Get Them in the Game and Everyone Wins
The armchair quarterback stars as a recurring character in caregiving. That's the family member or friend uninvolved in the day-to-day realities of caregiving who breezes in on occasion full of advice and criticism:
"What are you talking about? Mom is just fine. You're exaggerating. This kind of forgetfulness is normal at her age. You need to relax."
"Mom should change her doctor."
"How could you move Dad to an elder care facility? I would never do that to him."
I heard caregivers recount these conversations - with tears of sadness, anger and confusion - at weekly caregiver support groups. If the offenders had been in the room, I would have feared for their lives! As the group facilitator, I helped members express their feelings and offered ways to deal with this behavior.
However, my understanding was primarily intellectual. When I became a mother, a light went on: Now I get it! Actually, I am glad I did not "get it" as much as I do now because I would not have been an effective group facilitator. If you want to make me run-to-the-hills crazy, all you have to do is play the armchair quarterback to my parenting. Just as these caregivers had hot buttons, so did I as a new mother:
"Why don't you give him a bottle?"
"My child slept through the night the first day we brought him home."
"I think you are spoiling him."
These statements stripped me of my calm, rational approach to life. Even when they came from people who want to help - mostly when they do - I became hurt.
While these armchair experts may mean well, they often are more than the frazzled caregiver on the scene can take. The result: The caregiver explodes, the quarterback retreats and little is accomplished.
Actually, armchair quarterbacks present an opportunity in disguise. Understand the basis of the behavior, learn a few communication tricks, and you can use their energy to meet your caregiving goals. Here are tips to turn an annoyance into an asset:
Take a deep breath. You are under a great deal of stress. It affects your thinking and your interaction with others. Stop, count to 10 or go for a walk. Do whatever you need to do to regain control of the situation with your intellect rather than feelings. When you blow your top, you blow the opportunity.
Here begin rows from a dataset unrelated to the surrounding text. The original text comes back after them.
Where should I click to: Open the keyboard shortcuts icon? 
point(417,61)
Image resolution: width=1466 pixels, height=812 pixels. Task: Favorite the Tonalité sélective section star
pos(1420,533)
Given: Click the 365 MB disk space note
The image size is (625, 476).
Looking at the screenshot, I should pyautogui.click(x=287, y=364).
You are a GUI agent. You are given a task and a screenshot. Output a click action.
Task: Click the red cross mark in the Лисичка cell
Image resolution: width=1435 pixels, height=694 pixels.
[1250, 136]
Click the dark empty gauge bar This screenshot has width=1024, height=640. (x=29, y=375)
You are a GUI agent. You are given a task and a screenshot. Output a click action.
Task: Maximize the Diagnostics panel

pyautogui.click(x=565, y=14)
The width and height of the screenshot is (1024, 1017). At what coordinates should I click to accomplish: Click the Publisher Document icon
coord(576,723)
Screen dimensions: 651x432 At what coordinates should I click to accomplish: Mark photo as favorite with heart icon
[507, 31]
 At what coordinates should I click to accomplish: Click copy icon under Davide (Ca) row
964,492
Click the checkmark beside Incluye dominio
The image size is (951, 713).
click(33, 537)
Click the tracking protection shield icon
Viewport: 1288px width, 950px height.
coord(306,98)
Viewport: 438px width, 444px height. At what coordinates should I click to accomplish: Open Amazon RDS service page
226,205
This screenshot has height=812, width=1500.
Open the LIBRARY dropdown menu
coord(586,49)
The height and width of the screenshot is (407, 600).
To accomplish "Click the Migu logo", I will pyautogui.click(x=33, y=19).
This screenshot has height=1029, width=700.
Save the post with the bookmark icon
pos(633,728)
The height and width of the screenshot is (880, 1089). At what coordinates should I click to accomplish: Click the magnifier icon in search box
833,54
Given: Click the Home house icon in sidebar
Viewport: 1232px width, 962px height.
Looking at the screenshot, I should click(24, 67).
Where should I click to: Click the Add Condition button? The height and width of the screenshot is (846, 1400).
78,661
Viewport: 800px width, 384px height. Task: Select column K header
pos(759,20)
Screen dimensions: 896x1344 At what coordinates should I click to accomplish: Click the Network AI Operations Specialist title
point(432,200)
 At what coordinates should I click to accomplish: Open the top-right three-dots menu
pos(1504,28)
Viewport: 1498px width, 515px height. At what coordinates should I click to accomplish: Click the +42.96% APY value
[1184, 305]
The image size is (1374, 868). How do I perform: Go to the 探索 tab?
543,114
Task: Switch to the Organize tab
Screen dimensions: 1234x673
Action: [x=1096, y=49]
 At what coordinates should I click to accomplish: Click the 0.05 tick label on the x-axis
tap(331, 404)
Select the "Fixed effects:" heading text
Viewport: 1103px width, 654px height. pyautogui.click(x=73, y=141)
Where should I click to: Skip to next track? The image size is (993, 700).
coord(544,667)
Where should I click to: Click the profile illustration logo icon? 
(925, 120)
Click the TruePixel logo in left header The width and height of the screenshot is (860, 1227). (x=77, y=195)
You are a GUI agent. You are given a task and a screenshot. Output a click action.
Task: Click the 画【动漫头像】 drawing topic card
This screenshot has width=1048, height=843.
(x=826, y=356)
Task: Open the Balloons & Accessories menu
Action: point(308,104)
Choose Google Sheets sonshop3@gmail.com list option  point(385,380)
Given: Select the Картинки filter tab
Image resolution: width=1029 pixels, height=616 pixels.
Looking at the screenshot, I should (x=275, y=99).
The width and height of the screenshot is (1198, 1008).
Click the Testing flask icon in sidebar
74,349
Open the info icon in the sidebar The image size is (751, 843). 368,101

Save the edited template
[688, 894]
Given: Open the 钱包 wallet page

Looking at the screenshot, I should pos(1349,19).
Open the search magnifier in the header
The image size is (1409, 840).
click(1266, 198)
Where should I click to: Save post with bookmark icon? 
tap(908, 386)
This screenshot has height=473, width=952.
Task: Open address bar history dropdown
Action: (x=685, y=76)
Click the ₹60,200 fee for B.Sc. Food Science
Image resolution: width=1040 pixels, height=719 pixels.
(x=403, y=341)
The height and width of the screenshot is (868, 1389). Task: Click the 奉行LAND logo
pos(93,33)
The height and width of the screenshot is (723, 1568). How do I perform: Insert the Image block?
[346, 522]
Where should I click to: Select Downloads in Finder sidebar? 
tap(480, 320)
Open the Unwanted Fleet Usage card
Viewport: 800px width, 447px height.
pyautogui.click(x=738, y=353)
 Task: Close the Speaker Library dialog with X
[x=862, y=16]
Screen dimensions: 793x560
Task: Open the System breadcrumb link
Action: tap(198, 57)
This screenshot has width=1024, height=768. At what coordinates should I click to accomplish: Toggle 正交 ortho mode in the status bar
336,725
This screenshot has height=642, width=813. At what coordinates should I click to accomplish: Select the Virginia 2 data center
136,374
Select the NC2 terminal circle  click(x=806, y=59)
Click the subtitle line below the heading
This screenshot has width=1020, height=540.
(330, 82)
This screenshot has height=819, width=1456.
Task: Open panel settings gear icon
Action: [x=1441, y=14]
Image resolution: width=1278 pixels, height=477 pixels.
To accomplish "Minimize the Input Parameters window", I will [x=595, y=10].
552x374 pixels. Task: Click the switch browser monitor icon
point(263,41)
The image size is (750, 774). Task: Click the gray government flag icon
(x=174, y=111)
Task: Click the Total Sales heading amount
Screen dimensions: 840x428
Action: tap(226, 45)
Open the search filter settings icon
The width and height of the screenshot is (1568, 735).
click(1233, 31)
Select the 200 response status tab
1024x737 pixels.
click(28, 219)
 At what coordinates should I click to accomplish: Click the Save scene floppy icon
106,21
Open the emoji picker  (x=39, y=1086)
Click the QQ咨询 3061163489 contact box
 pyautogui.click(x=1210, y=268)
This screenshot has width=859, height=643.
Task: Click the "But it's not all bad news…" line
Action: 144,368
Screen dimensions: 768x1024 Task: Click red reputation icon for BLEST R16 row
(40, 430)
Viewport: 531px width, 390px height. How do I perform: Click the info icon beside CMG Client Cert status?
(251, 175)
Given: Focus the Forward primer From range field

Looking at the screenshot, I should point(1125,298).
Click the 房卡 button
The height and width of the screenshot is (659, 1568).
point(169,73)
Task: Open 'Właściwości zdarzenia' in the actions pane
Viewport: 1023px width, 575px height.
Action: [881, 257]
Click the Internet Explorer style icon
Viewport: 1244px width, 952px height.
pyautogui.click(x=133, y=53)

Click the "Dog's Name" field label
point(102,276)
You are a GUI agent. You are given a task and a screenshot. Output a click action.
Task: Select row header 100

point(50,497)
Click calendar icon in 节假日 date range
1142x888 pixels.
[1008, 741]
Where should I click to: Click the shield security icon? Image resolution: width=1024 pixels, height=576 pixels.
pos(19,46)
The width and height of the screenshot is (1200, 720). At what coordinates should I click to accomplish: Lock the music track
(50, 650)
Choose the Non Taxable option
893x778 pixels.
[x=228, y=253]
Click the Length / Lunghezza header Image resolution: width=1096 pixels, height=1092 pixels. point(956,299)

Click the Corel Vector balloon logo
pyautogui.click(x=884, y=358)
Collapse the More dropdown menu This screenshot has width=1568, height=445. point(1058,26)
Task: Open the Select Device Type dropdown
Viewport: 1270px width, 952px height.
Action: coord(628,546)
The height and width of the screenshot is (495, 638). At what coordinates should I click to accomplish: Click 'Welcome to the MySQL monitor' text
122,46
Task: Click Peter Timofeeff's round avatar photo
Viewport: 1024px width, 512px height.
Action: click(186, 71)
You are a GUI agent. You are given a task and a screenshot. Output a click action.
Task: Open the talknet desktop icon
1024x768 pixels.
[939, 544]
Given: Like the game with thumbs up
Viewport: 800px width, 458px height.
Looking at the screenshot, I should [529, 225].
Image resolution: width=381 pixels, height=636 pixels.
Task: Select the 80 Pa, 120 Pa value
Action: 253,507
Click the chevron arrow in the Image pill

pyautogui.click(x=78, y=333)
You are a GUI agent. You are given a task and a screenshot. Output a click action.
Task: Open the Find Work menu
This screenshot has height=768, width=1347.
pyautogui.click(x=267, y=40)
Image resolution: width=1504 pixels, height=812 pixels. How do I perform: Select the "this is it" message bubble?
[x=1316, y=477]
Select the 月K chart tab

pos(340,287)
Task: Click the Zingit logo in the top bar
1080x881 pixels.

Don't take the quarterback's criticism as a personal attack much as it feels like it. This is not about you. It's not even about the senior in question. This is about the armchair quarterback.
Remember they want to help. They care, which is why they are there at the moment annoying you to no end. The good news: They are expending energy on caregiving. Now the goal is to get them to expend it in a more productive manner.
See the situation from their point of view. They most likely are feeling powerful emotions - guilt and helplessness - that fuel their behavior.
1. Avoid the use of "you" statements in talking to them, such as:
These statements invite argument. Quarterbacks will feel attacked and use the statements to debate their position with you, maintaining they do not criticize you, they do not hurt overly sensitive you, and they are trying to make less work, not more. This is not the conversation you want to have.
2. Use "I" statements to stay focused on your feelings:
3. Communicate in a way that expresses your empathy - your understanding of the quarterback's position:
"It must be difficult to be so far away and concerned about Mom."
"It sounds like you are really concerned about Dad."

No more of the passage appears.